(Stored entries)
▶
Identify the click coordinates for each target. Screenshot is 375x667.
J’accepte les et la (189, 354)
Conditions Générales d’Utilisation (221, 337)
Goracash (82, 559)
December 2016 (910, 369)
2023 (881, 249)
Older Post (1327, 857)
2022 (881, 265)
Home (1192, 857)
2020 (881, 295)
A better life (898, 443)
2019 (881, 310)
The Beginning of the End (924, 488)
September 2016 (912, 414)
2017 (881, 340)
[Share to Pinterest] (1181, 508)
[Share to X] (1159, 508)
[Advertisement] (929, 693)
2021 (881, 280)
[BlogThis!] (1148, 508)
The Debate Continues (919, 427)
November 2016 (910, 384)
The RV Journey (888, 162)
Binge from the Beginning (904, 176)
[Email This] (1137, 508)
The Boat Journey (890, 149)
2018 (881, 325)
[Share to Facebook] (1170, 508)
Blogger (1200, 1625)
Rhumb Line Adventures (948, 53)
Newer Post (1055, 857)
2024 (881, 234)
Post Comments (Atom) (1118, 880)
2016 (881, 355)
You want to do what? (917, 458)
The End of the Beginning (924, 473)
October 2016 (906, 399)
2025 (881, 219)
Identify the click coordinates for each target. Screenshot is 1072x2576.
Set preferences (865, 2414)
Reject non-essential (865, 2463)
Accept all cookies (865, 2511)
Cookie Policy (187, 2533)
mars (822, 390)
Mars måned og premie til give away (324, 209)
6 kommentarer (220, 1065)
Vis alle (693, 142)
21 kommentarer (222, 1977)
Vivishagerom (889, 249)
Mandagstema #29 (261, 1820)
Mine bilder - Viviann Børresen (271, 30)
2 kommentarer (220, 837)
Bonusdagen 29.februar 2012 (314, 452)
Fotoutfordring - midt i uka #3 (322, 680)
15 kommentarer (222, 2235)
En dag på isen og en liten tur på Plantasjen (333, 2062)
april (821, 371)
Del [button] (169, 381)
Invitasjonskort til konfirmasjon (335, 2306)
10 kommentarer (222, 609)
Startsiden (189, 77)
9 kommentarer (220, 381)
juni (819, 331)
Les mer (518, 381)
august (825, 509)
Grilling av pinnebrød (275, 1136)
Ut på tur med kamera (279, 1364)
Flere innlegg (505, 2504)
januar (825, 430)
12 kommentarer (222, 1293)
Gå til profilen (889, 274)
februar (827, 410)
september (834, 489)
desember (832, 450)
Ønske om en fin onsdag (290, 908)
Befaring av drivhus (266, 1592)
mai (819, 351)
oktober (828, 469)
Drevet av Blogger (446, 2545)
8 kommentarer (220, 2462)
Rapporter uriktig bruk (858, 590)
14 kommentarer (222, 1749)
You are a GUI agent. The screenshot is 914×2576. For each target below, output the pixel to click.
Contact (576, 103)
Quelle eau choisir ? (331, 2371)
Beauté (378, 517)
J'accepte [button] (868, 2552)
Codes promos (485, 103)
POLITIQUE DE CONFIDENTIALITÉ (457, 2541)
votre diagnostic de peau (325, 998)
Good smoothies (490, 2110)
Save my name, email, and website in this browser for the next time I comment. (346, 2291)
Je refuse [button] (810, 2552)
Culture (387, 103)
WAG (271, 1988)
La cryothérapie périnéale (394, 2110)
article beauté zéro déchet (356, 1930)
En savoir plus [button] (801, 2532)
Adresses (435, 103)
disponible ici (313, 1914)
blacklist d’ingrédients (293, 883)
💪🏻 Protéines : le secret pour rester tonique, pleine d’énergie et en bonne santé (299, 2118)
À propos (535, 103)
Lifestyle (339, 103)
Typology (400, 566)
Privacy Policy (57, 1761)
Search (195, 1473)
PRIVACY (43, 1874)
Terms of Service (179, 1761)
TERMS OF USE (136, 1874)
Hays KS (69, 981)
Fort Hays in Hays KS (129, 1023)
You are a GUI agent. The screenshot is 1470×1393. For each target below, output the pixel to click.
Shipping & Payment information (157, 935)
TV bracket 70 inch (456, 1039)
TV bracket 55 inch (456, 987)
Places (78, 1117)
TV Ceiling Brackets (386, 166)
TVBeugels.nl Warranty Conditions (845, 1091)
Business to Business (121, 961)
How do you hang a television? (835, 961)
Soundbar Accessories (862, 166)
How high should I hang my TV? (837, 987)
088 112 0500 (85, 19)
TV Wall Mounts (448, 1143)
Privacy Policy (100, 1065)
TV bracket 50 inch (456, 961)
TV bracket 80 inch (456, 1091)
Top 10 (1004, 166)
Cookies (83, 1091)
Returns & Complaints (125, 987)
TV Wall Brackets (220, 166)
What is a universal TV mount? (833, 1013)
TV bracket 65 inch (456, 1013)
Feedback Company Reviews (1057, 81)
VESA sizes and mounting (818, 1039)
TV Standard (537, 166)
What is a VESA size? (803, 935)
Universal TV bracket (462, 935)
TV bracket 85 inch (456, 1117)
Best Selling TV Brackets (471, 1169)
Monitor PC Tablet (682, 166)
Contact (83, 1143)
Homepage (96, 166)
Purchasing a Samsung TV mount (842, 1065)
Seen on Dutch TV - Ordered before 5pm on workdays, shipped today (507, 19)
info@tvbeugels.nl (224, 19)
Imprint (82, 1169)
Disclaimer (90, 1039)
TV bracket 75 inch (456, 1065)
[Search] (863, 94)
◀
(ABOUT THIS TASK)
Search the entries above for the word "Post" and count the lines that hold it. Reply with only that number.

(EXERCISE SOLUTION)
3